Suggestions for responses included a new naval strategy; investment to enable rapid penetration of anti-access/area-denial systems; increase in the European level of ambition within NATO (making European NATO battle groups more deployable/sustainable on the battlefield); and acceleration of political decision-making during the conflict, skipping the slow process of generating forces.
As for NATO’s Eastern Flank resilience, it was proposed to deploy larger, brigade-size formations, along with further increases in deterrence capabilities, and interoperability/mobility of forces.
Reflections on the Russian-Ukrainian War
Looking from this pre-war perspective, countries on the Eastern Flank can be satisfied with decisions envisaged at this month’s NATO summit in Madrid. A move from forward presence to forward defense, from air policing to air defense, and deploying brigade-size formations to the Eastern Flank, all point in the right direction.
And yet it is no longer sufficient. There is no point in preparing for a past war when we confront a future war. The West, therefore, needs to review its strategic thinking in addition to an immediate tactical military response.

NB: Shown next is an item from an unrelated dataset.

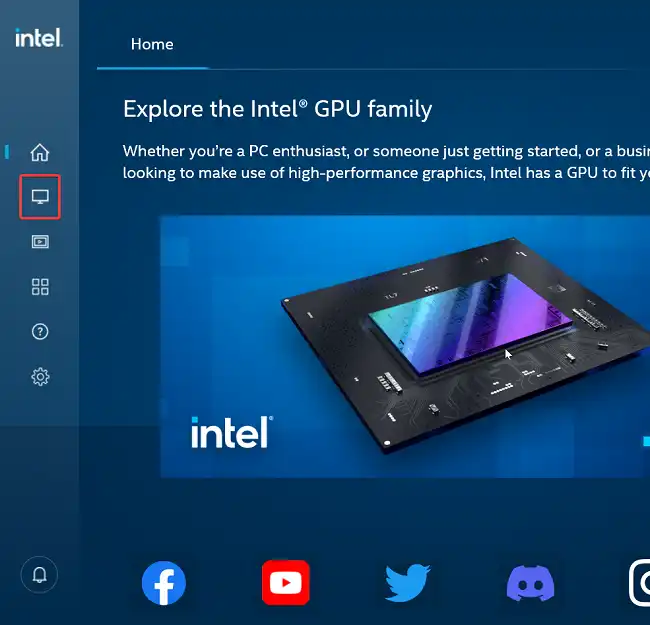Open the Display section monitor icon
The width and height of the screenshot is (650, 625).
point(40,197)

Once Russia’s war against Ukraine ends, we should reflect upon the lesson that any potential adversary of the West will take from the conflict. We should employ empathy-driven strategic thinking to understand what the adversary thinks of us. And more broadly, we must give greater consideration to the psychological side, because perception is what triggers action.

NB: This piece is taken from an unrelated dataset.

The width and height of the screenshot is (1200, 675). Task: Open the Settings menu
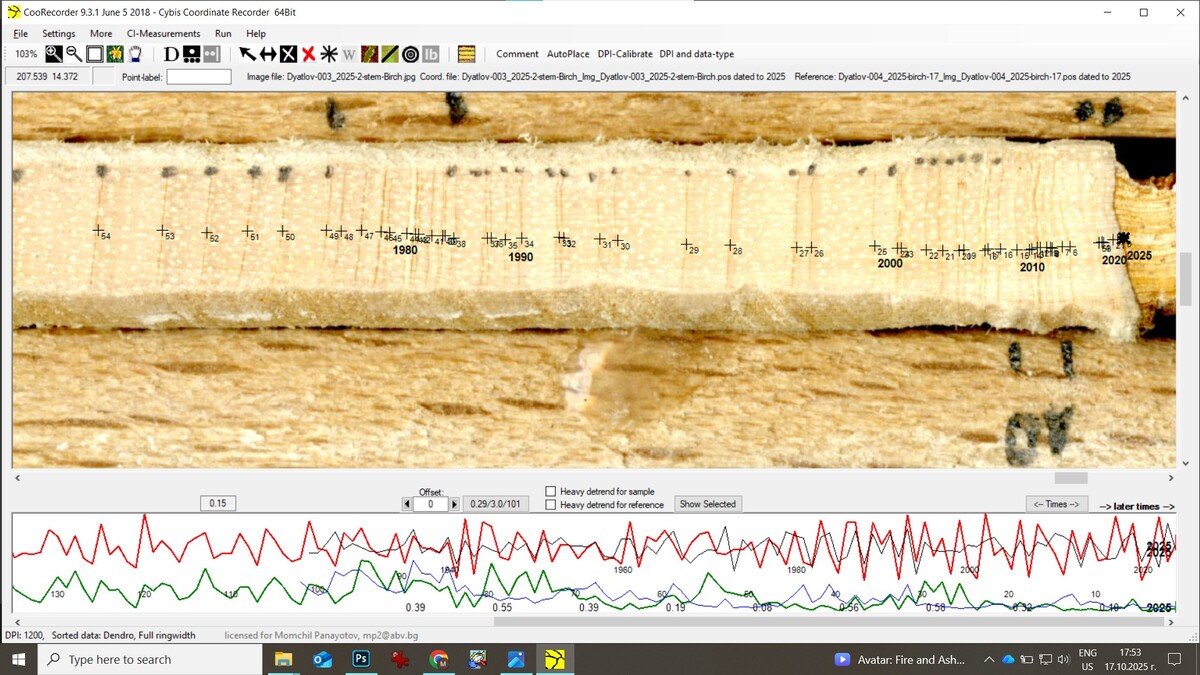click(59, 33)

Russia, and any other likely adversary, will take several lessons from the Ukraine-Russian war:
- A persistent and remarkable level of disunity in the West. If we look at NATO/European Union (EU) summits, Western cohesion seems fine. Nevertheless, when considering the provision of weaponry for Ukraine, members exhibit a diversity of Russian threat assessments. Recall those opposed opinions on which weapon system is escalatory and which is not, or on what the ultimate goal of Western military assistance to Ukraine should be. It can be assumed that this level of disagreement will persist. Although NATO has multilateral threat assessment mechanisms, they have proved incapable of generating a truly united threat assessment. The EU picture is even more variable. EU member states were not able to agree on sanctions for Russians for a very long time. There was also a significant gulf between the European Commission and member states on this issue.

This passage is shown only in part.